## Begin

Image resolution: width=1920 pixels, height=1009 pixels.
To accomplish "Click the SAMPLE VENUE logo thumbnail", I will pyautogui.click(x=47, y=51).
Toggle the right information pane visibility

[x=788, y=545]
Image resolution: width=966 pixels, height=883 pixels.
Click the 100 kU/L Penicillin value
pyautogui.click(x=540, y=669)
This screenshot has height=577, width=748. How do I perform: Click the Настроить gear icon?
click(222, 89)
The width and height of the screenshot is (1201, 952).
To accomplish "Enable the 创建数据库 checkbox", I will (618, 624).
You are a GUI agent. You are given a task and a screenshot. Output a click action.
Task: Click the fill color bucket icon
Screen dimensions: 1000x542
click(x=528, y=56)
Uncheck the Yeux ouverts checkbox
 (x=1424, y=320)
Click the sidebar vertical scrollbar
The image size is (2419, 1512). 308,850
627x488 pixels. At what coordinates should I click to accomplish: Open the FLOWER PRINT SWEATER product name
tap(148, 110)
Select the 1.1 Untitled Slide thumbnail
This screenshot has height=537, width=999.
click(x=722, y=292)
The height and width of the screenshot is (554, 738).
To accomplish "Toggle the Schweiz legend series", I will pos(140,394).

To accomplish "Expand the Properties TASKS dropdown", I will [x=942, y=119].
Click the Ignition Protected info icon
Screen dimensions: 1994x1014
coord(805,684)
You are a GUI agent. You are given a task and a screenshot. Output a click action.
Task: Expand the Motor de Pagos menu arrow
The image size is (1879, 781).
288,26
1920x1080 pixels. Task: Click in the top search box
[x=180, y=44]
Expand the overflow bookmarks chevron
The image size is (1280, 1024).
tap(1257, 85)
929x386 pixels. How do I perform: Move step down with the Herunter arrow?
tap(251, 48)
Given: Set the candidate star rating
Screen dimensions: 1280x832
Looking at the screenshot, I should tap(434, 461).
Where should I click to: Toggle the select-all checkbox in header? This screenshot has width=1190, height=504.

## End

§ **Problem details**: Please rewrite the records from the line with "1920x1080 pixels. Task: Click" through the end of the records, replacing "bookmarks" with "favorites" and leaving everything else unchanged.

§ **Written response**:
1920x1080 pixels. Task: Click in the top search box
[x=180, y=44]
Expand the overflow favorites chevron
The image size is (1280, 1024).
tap(1257, 85)
929x386 pixels. How do I perform: Move step down with the Herunter arrow?
tap(251, 48)
Given: Set the candidate star rating
Screen dimensions: 1280x832
Looking at the screenshot, I should tap(434, 461).
Where should I click to: Toggle the select-all checkbox in header? This screenshot has width=1190, height=504.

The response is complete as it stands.